Because these prenatal stages are difficult to study directly, the researchers integrated multiple sources of data: single-cell and bulk transcriptomic datasets from human and mouse brain tissue, along with experiments in human NSCs cultivated in vitro. This combined strategy made it possible to reconstruct gene expression dynamics and the regulatory networks that operate as NSCs transition through different telencephalic fates.
Co-lead Nicola Micali, an associate researcher at Dr. Pasko Rakic’s lab at Yale University, notes that while most studies examine disease genes in adult brains, their analysis reveals that many risk genes are already active during early fetal brain formation. Disruption of these genes at that stage can alter brain development and increase the likelihood of later-life disorders.

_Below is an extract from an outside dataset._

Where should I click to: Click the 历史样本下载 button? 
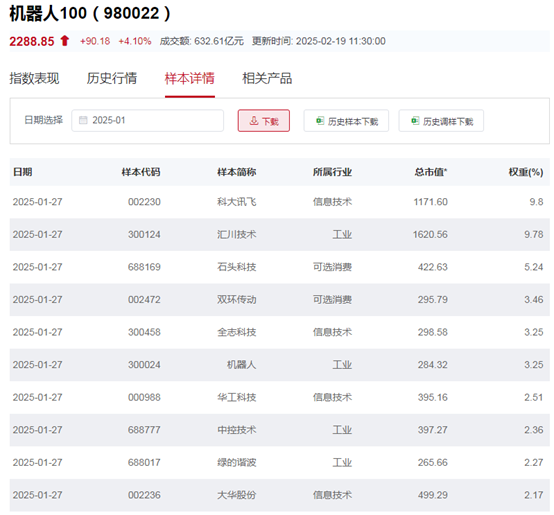tap(346, 121)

The team simulated cell-type–specific regulatory networks to evaluate how activation or depletion of disease-linked genes modulates NSC trajectories. These simulations revealed temporal windows—specific stages of cortical development—when NSCs are particularly vulnerable to gene dysfunction, as well as spatial and cell-type dependencies for each perturbation. In short, the same genetic change can have different consequences depending on when and where it occurs during development.
Researcher Xoel Mato-Blanco emphasizes that the study covers a wide range of brain pathologies and clarifies how genes implicated in those conditions behave within neural stem cells. Identifying the most relevant developmental windows and cell types provides practical guidance for where future therapeutic efforts should be focused.

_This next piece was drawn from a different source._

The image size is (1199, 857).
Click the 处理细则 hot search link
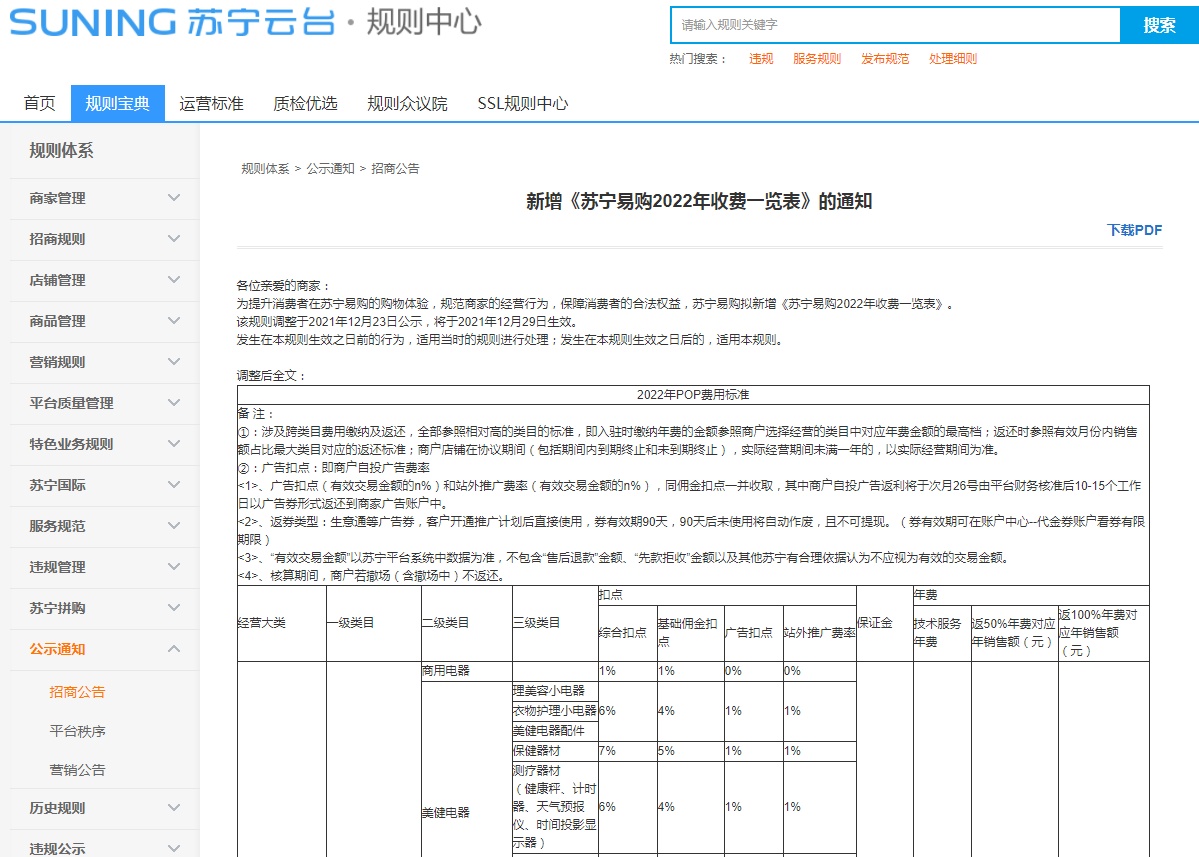(952, 59)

By mapping the role of individual genes across developmental timelines and cell states, this work opens avenues for early diagnostics, precision gene therapies, and personalized interventions aimed at preventing or mitigating disorders that arise from disrupted cortical development.

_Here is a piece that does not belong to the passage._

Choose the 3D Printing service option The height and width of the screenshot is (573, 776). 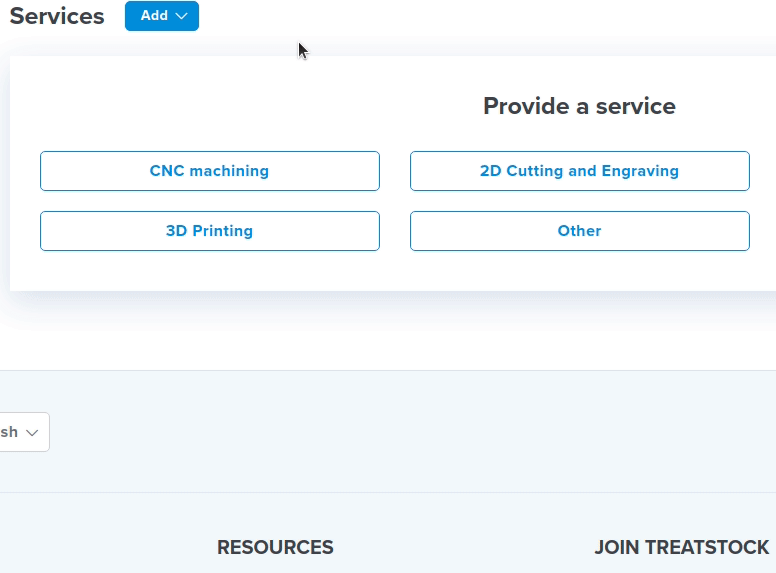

About this genetics, mental health, and neurodevelopment research news
Author: Marta Calsina
Source: IMIM
Contact: Marta Calsina – IMIM
Image: Image credit to Neuroscience News
Original Research: Open access. “Early developmental origins of cortical disorders modeled in human neural stem cells” by Gabriel Santpere et al., published in Nature Communications.
Abstract
Early developmental origins of cortical disorders modeled in human neural stem cells
The role of early human telencephalic development—particularly neural stem cells—in the origins of cortical disorders is not fully understood. This study examines expression dynamics of genes associated with cortical and neuropsychiatric disorders across datasets generated from human NSCs during telencephalic fate transitions, both in vitro and in vivo. The analysis identifies disease risk genes expressed in early brain organizers and maps sequential gene regulatory networks active throughout corticogenesis. These results reveal disease-specific critical phases when NSCs are most susceptible to gene dysfunction, and they highlight convergent signaling pathways across multiple conditions. Simulations of risk transcription factor depletion demonstrate spatiotemporal-dependent effects on neural cell trajectories, while single-cell transcriptomics of autism patient–derived NSCs reveal recurrent disruptions in transcription factors that control brain patterning and NSC lineage commitment. Together, these findings provide a framework to investigate human brain dysfunction at the earliest stages of development.